━━━━━ Data lines ━━━━━

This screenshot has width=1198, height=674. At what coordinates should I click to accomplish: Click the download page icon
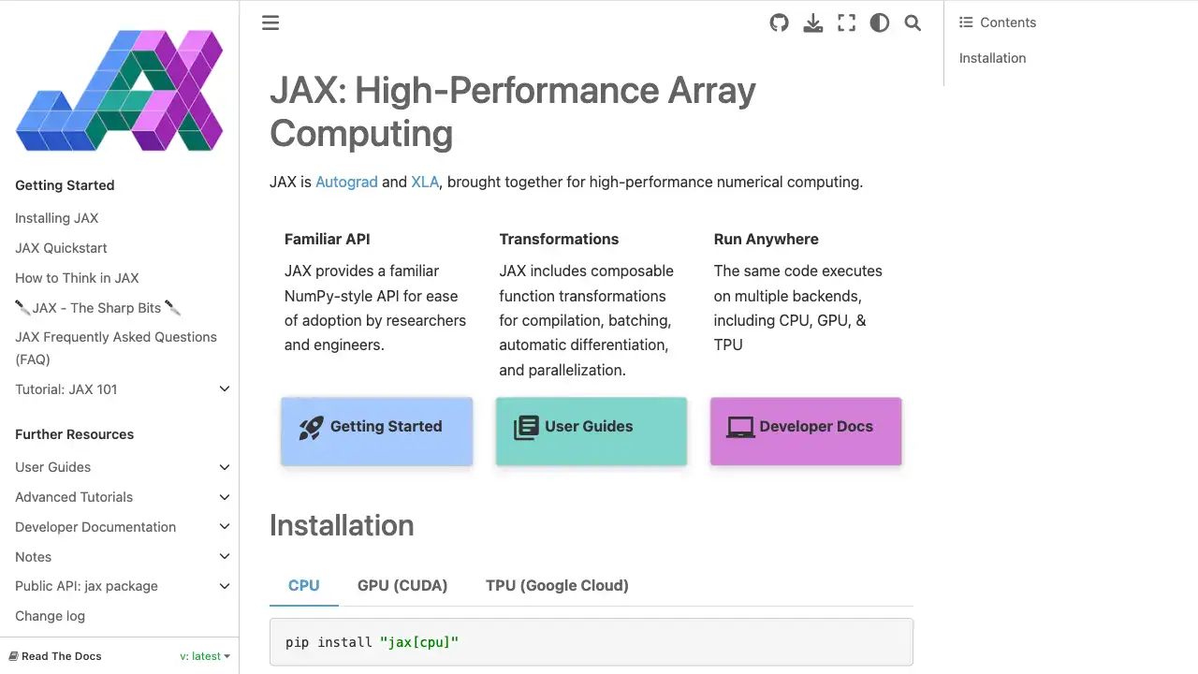(813, 23)
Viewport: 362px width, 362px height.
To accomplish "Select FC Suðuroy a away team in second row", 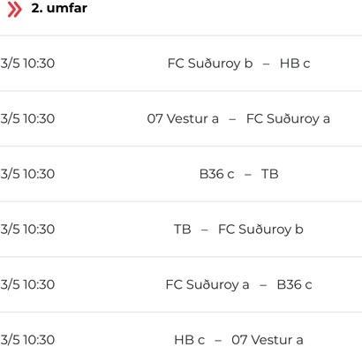I will tap(288, 118).
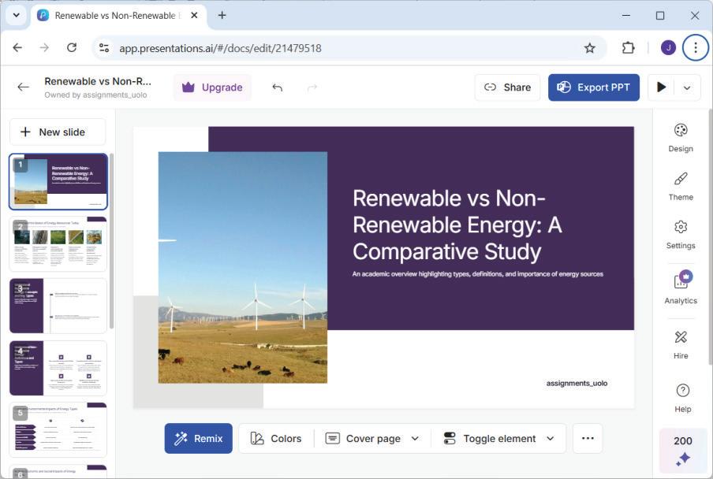
Task: Click the Remix magic wand button
Action: (198, 439)
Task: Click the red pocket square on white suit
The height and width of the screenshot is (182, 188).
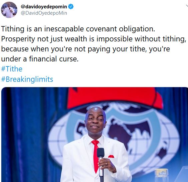Action: point(111,156)
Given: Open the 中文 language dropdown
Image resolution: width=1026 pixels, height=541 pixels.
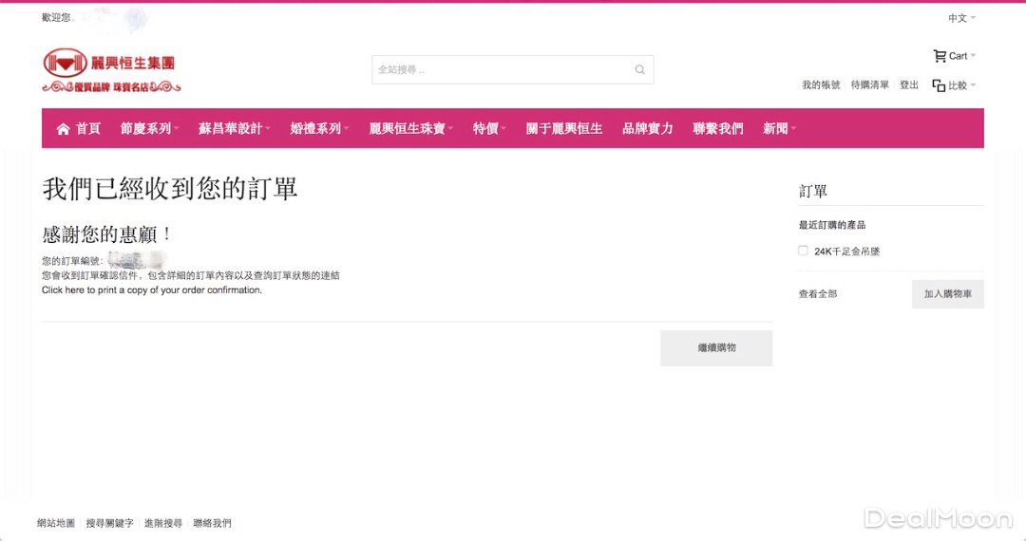Looking at the screenshot, I should pos(960,18).
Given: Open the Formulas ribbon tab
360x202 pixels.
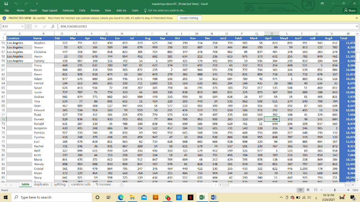Looking at the screenshot, I should coord(68,10).
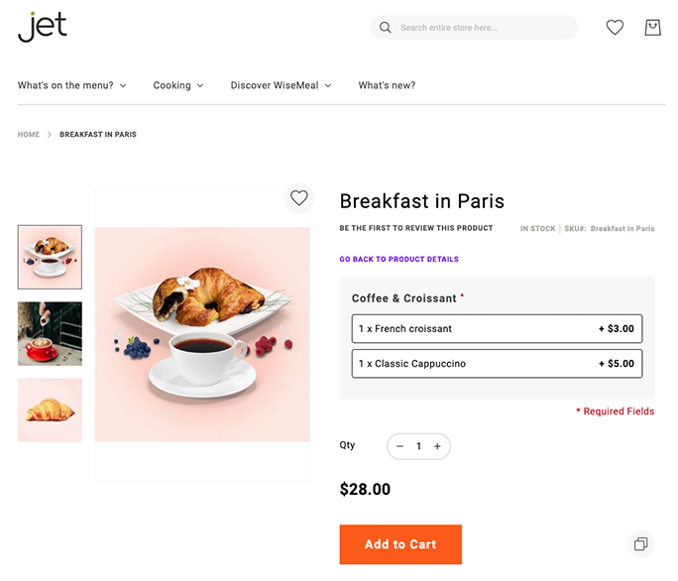Open the wishlist heart in header
This screenshot has height=581, width=678.
click(615, 28)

━━━━━

Write out the entries from the line containing "Task: Click the red" through the last line as a JSON list of strings, one string per line, with blank lines and pictures omitted.

» Correct output
[
  "Task: Click the red pocket square on white suit",
  "The height and width of the screenshot is (182, 188).",
  "Action: point(111,156)",
  "Given: Open the 中文 language dropdown",
  "Image resolution: width=1026 pixels, height=541 pixels.",
  "Looking at the screenshot, I should pos(960,18).",
  "Given: Open the Formulas ribbon tab",
  "360x202 pixels.",
  "Looking at the screenshot, I should coord(68,10).",
  "Open the wishlist heart in header",
  "This screenshot has height=581, width=678.",
  "click(615, 28)"
]